Your output should be the line with "Rerun the program in the Run panel" followed by every remaining line of the entries, reproduced exactly.

(Extracted data begins)

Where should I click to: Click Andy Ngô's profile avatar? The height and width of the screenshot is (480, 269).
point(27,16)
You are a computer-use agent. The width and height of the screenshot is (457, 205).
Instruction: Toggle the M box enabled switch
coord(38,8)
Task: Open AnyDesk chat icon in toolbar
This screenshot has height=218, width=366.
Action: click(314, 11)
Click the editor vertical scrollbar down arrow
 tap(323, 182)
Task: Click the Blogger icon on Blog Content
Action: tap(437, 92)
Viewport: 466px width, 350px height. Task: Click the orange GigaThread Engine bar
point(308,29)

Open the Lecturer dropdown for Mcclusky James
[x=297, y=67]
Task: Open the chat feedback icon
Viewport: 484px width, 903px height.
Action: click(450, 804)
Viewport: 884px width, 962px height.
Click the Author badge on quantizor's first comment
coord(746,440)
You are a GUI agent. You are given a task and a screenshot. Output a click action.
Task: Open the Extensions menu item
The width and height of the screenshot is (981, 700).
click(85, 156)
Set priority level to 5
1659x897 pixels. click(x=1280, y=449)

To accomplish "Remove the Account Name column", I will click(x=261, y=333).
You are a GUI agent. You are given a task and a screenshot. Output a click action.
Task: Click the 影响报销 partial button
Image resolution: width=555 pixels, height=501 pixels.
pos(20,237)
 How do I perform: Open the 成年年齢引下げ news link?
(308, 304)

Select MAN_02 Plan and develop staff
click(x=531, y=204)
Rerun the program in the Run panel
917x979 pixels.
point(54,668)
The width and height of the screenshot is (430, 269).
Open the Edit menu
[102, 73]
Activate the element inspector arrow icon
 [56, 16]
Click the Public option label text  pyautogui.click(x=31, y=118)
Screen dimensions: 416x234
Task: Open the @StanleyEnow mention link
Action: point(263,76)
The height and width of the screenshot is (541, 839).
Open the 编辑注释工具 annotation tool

(Extracted data ends)

## Reply
Rerun the program in the Run panel
917x979 pixels.
point(54,668)
The width and height of the screenshot is (430, 269).
Open the Edit menu
[102, 73]
Activate the element inspector arrow icon
 [56, 16]
Click the Public option label text  pyautogui.click(x=31, y=118)
Screen dimensions: 416x234
Task: Open the @StanleyEnow mention link
Action: point(263,76)
The height and width of the screenshot is (541, 839).
Open the 编辑注释工具 annotation tool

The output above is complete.